Relative Risk Deception

To understand the medical claims that statins reduce cardiovascular disease risk by, say, 20% or 30% and side effects (a.k.a. adverse effects) are supposedly not statistically significant, you have to understand the way risk (or benefit) is publicized. Here is a simple illustrative example using hypothetical numbers..
Benefits:
Suppose two groups of people are monitored for 5 years. 500 people are given a placebo and 500 people are given statins. In the placebo group 4 people have heart attacks by the end of 5 years. In the statin group only 3 have heart attacks. This is reported as a 25% reduction in heart attack risk (4 reduced to 3).  This is called relative risk reduction (benefit).  Sounds great! But it is one person who benefited out of 500. That is a 1/500 = 0.2% absolute risk reduction.
Adverse Effects.
Lets look at the risk of developing diabetes, for example, from statins (a documented side effect).  Lets run the same observation.  In the 500 person placebo group 3 people may get diabetes in 5 years. In the 500 person statin group 4 people might get diabetes.  If you question your doctor, she would probably say that your additional risk of developing diabetes in 5 years by taking a statin is only 1/500.  That is just 0.2% absolute risk increase. Why worry?

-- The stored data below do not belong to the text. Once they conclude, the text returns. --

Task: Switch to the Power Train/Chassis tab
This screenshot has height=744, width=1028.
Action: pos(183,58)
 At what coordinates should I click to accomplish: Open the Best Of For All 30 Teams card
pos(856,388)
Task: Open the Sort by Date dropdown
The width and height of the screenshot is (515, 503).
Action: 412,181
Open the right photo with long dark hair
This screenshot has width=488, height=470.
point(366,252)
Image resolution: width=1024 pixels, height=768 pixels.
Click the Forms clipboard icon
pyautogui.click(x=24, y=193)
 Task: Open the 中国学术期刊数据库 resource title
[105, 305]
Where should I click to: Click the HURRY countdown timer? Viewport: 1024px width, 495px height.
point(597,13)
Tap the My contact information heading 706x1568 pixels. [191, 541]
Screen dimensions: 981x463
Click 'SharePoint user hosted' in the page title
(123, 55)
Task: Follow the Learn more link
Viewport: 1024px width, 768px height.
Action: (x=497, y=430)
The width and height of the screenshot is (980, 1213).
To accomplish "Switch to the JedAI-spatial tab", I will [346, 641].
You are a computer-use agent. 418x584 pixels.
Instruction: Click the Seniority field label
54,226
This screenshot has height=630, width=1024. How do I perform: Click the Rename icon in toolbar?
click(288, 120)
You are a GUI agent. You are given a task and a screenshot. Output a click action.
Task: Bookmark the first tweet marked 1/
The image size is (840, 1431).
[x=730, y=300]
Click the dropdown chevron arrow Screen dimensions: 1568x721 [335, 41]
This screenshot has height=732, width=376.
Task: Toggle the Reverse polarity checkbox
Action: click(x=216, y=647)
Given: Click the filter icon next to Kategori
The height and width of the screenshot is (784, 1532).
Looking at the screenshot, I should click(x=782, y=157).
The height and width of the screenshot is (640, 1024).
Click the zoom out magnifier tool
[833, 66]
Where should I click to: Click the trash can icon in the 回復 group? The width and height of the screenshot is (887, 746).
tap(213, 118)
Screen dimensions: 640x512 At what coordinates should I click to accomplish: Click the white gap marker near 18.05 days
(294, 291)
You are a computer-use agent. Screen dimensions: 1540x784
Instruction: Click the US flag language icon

But that is the same 1 person statistical difference in both cases. If the diabetes risk were explained in relative risk terms that would an increase from 3 to 4.   That is actually a 33% increase in relative risk of getting diabetes.  Wow!

The point is that benefits are often measured one way and risks are measured another way.  Anyone with integrity must provide data using the same method for both (absolute risk is best, in my view).